* **PROBLEM STATEMENT**: Copy all lines in the material holding the string "height".

::: EXTRACTED DATA

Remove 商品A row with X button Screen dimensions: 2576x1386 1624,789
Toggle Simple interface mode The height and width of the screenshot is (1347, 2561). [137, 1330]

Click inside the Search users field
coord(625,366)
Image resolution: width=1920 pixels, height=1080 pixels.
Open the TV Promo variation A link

::::::

* **RESPONSE TO THE TASK**:
Toggle Simple interface mode The height and width of the screenshot is (1347, 2561). [137, 1330]
Image resolution: width=1920 pixels, height=1080 pixels.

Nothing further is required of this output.